Pada zaman dahulu ada sebagian tokoh sufi yang meratapi zaman. Lahirlah karya tulisnya yang berbentuk puisi yang panjang, berjudul: Syakwaz Zaman (Meratapi Zaman). Mengomentari kitab tersebut, BUYA Hamka mengatakan, “Sejak zaman Nabi Saw saja ada orang munafiq yang menyusup di shof kaum beriman, tetapi beliau tetap berjiwa besar dan terus berfikir positif menatap obyek dakwah, dengan mengedepankan sabar, ulet, istiqomah. Dan pada akhirnya barisan umat Islam angkatan pertama tidak terpengaruh oleh kontaminasi zaman jahiliyah. Dunia, memang darul imtihan, darul amal, darul jihad, sedangkan akhirat darul hashad (medan untuk memanen).”

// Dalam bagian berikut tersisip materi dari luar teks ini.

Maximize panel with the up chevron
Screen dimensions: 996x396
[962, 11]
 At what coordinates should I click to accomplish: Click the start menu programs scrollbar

Said Hawa mengatakan, “Inna ‘ashranaa haadza mamlu-un bisy syahawati wasyu syubuhati wal ghaflah.” (sesungguhnya zaman kita ini didominasi oleh lingkungan sosial yang membangkitkan syahwat, syubhat, dan kelalaian).

Sejalan dengan statemen ideolog Ikhwanul Muslimin tersebut, penulis muslim berkebangsaan Inggris, Ahmad Thomson menyebut, dunia kita sekarang sejak kurang lebih satu abad terakhir menggunakan sistem Dajjal (Dajjal values), bertolak belakang dengan sistem kenabian (prophetic values).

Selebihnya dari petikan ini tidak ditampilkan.